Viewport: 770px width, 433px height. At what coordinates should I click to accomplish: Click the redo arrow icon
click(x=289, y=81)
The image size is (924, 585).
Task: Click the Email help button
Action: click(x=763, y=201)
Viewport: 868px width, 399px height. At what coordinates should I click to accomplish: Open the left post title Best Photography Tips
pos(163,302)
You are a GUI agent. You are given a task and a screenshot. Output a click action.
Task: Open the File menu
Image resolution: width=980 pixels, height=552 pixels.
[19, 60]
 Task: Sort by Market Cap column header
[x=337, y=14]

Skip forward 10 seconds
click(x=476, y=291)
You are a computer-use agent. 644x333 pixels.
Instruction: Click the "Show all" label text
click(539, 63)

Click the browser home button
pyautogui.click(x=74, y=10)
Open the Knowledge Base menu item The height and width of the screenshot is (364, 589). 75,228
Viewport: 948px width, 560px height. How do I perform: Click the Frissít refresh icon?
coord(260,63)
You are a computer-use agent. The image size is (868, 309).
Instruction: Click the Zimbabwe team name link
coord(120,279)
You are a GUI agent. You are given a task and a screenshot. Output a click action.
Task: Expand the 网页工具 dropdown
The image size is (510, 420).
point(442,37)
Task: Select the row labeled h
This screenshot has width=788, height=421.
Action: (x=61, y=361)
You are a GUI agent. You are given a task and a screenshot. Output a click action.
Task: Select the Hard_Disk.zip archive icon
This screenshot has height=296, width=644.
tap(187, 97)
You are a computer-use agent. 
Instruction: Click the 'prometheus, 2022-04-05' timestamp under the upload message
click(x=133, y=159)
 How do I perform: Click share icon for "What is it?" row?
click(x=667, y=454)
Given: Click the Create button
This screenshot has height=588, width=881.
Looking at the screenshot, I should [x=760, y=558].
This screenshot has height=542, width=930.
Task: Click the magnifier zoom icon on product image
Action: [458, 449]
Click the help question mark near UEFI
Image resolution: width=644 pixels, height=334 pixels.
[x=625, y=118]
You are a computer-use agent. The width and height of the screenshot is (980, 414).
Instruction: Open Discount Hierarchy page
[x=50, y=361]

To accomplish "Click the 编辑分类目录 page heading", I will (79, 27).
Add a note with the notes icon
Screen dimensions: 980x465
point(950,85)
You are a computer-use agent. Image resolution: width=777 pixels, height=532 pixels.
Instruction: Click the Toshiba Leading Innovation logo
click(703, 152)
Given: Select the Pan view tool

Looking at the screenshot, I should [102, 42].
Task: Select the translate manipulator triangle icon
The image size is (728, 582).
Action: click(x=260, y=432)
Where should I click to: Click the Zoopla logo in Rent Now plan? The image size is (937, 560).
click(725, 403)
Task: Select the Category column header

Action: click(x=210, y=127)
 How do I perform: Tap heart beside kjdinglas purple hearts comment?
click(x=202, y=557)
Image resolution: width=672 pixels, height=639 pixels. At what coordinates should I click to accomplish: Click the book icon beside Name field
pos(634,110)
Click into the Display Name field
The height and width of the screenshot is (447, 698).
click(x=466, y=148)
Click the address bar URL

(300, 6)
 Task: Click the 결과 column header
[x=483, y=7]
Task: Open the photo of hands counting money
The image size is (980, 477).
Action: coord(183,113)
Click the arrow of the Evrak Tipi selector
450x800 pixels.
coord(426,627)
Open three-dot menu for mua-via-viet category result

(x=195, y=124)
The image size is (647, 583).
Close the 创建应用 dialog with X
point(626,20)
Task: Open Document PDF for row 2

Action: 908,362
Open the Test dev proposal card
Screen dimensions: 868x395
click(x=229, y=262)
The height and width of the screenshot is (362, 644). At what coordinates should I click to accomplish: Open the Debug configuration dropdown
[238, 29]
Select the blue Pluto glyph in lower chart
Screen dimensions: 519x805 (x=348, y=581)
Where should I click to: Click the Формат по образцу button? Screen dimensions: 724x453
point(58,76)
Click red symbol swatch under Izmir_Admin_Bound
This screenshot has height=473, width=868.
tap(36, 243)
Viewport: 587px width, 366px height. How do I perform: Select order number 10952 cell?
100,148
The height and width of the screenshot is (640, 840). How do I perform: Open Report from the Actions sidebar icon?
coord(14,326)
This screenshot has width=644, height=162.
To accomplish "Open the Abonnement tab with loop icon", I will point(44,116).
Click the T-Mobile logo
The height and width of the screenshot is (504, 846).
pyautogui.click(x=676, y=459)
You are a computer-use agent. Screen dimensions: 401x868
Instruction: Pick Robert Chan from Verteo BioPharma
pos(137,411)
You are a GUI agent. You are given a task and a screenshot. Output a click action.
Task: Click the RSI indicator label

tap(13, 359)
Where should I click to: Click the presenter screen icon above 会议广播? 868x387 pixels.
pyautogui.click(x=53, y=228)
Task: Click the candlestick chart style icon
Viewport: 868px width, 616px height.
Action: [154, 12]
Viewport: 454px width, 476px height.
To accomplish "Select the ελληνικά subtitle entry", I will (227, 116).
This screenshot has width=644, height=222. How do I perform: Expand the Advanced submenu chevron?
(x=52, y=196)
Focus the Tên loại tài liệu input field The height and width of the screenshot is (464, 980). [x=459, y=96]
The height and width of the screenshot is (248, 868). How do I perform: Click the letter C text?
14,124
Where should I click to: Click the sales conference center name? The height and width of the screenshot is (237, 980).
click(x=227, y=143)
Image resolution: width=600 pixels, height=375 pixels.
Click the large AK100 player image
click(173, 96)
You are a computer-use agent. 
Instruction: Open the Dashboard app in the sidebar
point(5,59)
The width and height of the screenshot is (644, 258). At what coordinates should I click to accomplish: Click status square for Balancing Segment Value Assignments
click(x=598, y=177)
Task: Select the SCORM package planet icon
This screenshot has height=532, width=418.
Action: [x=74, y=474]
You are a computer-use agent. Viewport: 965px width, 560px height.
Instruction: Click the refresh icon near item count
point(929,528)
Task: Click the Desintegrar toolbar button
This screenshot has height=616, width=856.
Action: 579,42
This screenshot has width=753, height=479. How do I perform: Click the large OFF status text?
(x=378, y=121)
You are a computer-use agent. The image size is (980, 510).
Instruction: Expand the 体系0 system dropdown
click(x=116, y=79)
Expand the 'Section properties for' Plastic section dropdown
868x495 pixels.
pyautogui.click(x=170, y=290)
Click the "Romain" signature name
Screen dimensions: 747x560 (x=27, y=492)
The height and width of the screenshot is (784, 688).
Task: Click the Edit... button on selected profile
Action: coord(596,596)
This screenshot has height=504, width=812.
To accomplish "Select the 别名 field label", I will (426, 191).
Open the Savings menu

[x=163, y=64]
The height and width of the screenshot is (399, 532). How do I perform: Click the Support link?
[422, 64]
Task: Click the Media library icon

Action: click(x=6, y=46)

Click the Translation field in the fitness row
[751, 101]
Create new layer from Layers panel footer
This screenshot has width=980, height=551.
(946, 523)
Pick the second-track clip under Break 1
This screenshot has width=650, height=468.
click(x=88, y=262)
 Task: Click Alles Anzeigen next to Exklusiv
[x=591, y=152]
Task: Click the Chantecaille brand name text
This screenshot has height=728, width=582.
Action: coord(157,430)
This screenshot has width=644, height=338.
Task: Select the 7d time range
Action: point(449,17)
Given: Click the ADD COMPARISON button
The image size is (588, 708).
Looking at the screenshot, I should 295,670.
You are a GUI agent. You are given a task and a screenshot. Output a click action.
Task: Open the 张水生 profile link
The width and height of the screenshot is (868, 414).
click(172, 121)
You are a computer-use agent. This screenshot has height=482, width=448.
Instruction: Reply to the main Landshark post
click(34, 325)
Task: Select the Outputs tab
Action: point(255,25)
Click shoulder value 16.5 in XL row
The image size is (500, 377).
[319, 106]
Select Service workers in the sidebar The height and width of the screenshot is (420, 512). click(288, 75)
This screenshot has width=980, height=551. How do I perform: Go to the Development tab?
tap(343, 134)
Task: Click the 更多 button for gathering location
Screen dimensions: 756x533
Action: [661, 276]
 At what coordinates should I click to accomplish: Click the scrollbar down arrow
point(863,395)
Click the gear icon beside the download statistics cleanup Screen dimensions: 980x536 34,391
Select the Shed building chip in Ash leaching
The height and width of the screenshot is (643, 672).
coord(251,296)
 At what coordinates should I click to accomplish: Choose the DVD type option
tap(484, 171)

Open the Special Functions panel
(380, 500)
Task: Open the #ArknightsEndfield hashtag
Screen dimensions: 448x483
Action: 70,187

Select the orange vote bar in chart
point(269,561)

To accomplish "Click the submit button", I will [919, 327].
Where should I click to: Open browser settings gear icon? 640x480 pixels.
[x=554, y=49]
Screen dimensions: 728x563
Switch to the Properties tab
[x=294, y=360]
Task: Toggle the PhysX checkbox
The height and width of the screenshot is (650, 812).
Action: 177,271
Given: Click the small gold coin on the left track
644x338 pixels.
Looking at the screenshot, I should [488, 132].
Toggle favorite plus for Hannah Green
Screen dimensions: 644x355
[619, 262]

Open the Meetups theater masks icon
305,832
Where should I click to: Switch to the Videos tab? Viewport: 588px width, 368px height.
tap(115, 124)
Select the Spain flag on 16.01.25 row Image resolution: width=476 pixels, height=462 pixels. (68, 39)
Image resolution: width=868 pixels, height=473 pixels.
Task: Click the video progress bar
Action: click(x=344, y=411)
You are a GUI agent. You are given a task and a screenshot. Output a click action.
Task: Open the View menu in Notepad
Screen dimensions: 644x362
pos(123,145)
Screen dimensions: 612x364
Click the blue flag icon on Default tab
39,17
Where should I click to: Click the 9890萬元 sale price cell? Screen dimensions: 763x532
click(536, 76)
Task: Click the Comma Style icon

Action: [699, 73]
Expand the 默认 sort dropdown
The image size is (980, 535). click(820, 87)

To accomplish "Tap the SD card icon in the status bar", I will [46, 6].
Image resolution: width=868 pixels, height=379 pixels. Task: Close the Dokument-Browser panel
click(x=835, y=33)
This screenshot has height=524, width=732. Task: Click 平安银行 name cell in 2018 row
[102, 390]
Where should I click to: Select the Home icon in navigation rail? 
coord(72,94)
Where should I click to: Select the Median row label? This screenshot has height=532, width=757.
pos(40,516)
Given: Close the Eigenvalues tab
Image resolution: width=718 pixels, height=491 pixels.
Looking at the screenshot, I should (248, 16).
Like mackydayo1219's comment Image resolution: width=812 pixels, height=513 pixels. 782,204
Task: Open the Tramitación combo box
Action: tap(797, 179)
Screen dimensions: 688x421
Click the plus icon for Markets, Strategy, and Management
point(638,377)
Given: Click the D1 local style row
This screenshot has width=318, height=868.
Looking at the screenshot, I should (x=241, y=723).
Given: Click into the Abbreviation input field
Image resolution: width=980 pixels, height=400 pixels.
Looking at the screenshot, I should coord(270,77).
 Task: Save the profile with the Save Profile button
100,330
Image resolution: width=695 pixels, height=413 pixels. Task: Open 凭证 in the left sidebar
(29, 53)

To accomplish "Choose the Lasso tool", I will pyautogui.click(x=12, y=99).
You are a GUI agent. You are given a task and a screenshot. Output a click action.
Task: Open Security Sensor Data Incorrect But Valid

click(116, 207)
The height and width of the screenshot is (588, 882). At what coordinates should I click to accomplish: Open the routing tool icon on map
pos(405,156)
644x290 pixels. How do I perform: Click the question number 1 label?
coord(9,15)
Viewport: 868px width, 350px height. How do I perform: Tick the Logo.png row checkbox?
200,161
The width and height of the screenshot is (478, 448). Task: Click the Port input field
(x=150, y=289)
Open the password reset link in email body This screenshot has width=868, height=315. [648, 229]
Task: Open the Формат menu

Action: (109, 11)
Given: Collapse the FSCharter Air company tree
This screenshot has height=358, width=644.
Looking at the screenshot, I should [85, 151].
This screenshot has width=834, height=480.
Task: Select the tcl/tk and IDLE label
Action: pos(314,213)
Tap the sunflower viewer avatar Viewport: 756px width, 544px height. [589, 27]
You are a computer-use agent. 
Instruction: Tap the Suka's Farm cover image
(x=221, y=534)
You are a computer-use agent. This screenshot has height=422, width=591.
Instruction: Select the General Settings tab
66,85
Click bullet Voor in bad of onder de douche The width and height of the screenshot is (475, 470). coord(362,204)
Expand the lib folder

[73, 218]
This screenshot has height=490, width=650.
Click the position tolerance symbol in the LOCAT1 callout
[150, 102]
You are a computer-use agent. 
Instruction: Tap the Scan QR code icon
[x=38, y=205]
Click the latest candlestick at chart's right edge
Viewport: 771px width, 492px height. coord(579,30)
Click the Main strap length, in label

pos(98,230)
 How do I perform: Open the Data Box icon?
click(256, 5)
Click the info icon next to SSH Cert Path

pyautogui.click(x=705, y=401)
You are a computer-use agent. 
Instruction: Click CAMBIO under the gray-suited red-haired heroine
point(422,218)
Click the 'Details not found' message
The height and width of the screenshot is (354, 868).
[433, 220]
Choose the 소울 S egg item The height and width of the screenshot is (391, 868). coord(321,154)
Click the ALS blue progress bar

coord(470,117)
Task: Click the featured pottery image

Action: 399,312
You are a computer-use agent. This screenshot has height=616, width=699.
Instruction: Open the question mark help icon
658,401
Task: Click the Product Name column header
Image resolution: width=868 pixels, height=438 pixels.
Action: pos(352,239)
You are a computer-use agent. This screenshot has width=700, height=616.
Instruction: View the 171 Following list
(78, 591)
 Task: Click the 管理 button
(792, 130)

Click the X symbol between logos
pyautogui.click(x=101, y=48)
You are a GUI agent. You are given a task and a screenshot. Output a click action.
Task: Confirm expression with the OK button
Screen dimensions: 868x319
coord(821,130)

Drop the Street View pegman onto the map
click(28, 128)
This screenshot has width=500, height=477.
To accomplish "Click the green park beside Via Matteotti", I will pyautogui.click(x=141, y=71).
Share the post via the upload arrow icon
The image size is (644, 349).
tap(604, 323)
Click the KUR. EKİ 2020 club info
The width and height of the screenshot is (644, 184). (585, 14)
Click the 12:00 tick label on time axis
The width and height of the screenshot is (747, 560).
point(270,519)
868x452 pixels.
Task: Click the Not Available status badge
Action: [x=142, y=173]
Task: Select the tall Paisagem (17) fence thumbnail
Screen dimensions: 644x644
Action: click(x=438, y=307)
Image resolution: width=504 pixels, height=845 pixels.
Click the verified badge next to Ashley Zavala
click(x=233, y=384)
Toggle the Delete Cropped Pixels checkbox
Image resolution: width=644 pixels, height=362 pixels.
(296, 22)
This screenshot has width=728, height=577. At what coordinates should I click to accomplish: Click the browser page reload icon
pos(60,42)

· · · · ·

Work item –
Whenever the word "Create" occurs in a line above, copy that line.

Written response –
Given: Click the Create button
Create new layer from Layers panel footer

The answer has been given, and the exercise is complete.